= Tory Dandy =

American football agent

Tory Dandy is an NFL football agent and philanthropist. He is an equity partner at Athlete's First, and previously spent nine years as the co-head and managing partner of Creative Artists Agency’s Sports Football Division – and was the first African-American to hold the position.

== Early life ==
Dandy was born in Woodruff, South Carolina. He played football throughout high school, mostly playing on defense or as a wide receiver. Though an untreated shoulder injury led him to miss out on opportunities with major recruiters, he ultimately accepted a scholarship to play Division II football for Tusculum College (now Tusculum University) in Tennessee and then transferred to South Carolina State University. After experiencing additional injuries on the field, Dandy made the decision to stop playing football and returned to Tusculum. In 2002, he earned his degree in Business Management with a minor in Sports Management. After that, he received an MBA from Webster University in 2004.

== Sports agency career ==
After Dandy stopped playing college football, he attended the Black Sports Agents Association's annual conference and went on to get an internship at a small agency in South Carolina called Synergy Sports in 2004. He attracted the attention of influential sports agent Eugene Parker, and when Synergy Sports ceased operations, he became director of recruiting at Parker's company Maximum Sports in 2006. Parker provided mentorship to Dandy until his death.

After Parker died in 2016, Dandy's contract expired and he found himself at a career crossroads. CAA Sports contacted him, and he accepted a role in their NFL division later that year.

Dandy was recognized as part of Sports Business Journal's Forty Under 40 in 2018.

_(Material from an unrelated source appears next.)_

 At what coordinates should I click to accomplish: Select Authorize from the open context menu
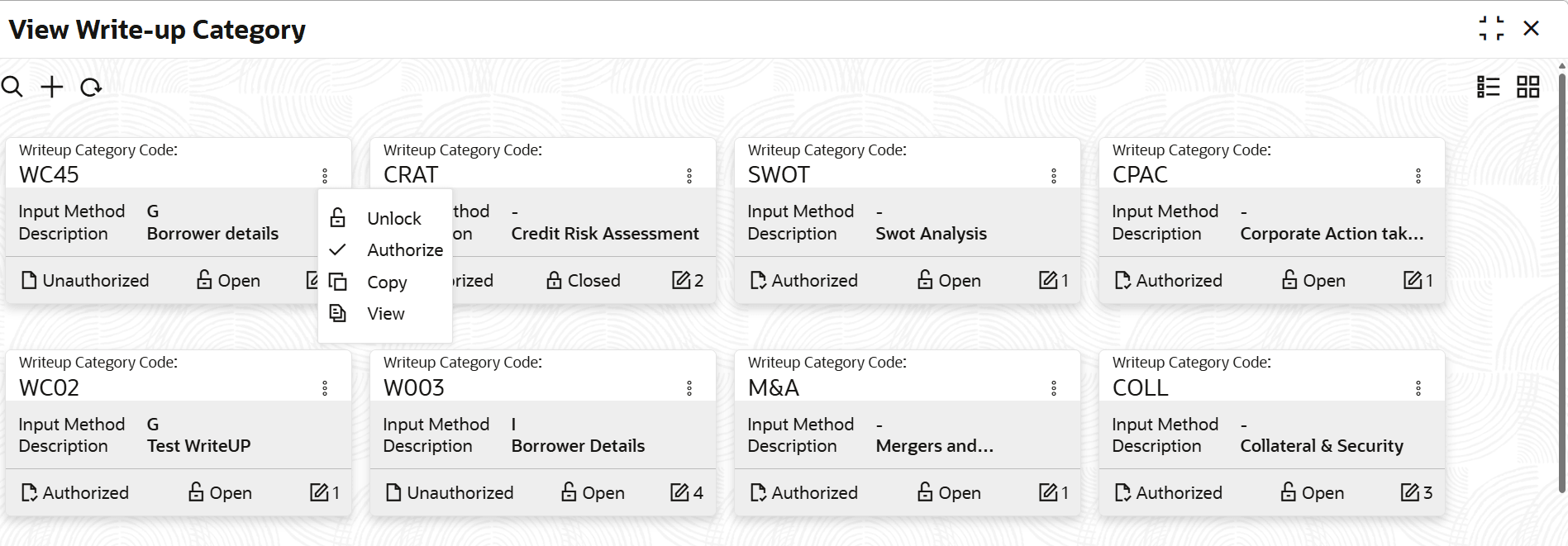[x=404, y=249]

In 2020, Dandy was promoted to co-head and managing partner of CAA's Sports Football Division. There, he represents more than 50 NFL players, including multiple all-pro, pro-bowl and first-round draft picks.

== Contracts ==
Dandy's active contracts are reported to total over $1.6 billion and in 2022 alone, he negotiated over $660 million for CAA clients. As a co-head, he also oversees $4 billion in contracts.

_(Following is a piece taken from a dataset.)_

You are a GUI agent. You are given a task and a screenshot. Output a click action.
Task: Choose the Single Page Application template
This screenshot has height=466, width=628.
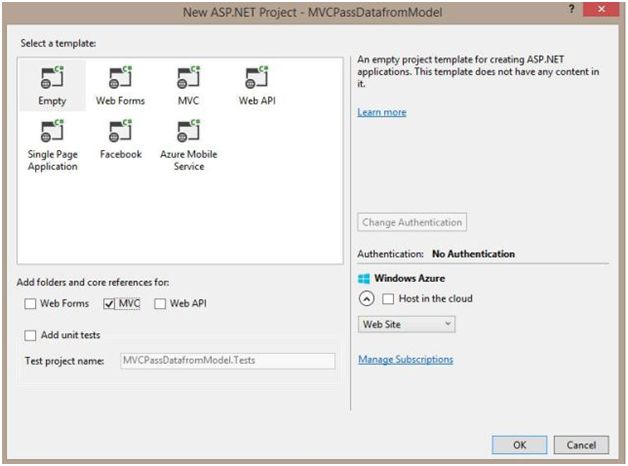(x=52, y=131)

In 2021 and 2022, he negotiated several historic contracts for prominent players, including; $100 million, 4-year contract for A.J. Brown with the Philadelphia Eagles; a $97.6 million contract extension for Marshon Lattimore with the New Orleans Saints; and a $100.5 million, five-year contract extension for Denzel Ward with the Cleveland Browns, making him the NFL's highest paid cornerback at the time.

In recent years, Dandy has negotiated contracts for A.J. Brown, DK Metcalf, and Deebo Samuel totaling $100, $72, and $73.5 million respectively.

In 2024, he negotiated the biggest contracts for wide receivers in NFL history, netting A.J. Brown a $96 million, 3-year contract with $84 million guaranteed to continue playing for the Eagles, and a 4-year, $136 million contract with the Cowboys for CeeDee Lamb, including a $38 million signing bonus – the highest ever given to a wide receiver. He also negotiated the largest contract for a defensive back in NFL history for Patrick Surtain II, who received a $96 million, 4-year contract with $77 million guaranteed from the Bronco's. In 2025, he negotiated the largest contract for a guard in NFL history for Trey Smith, who received a $94 million, 4-year contract extension with the Kansas City Chiefs.

== Notable clients ==
In 2009, three years into his role at Maximum Sports, Dandy recruited Tyson Jackson, who was the number-three overall NFL draft pick that year and went on to play for the Kansas City Chiefs.

At CAA, Dandy represents NFL players including Deebo Samuel, Patrick Surtain, Chris Godwin, A.J. Brown, Denzel Ward, DeAndre Hopkins, Marshon Lattimore, CeDee Lamb, and Mike Williams.

== Philanthropy and charitable work ==
Dandy established the Tory Dandy Educational Scholarship in 2013, which awards financial assistance annually to a graduating senior at Woodruff High School, where Dandy attended. Through his Tory Dandy Foundation, which aims to assist underprivileged youth, he has also made financial contributions to local South Carolina nonprofits and has donated to support youth services throughout the state.

In recognition of Dandy's contributions and achievements, the cities of Woodruff and Spartanburg gave him a key to the city in 2020 and proclaimed August 29 “Tory Dandy Day.”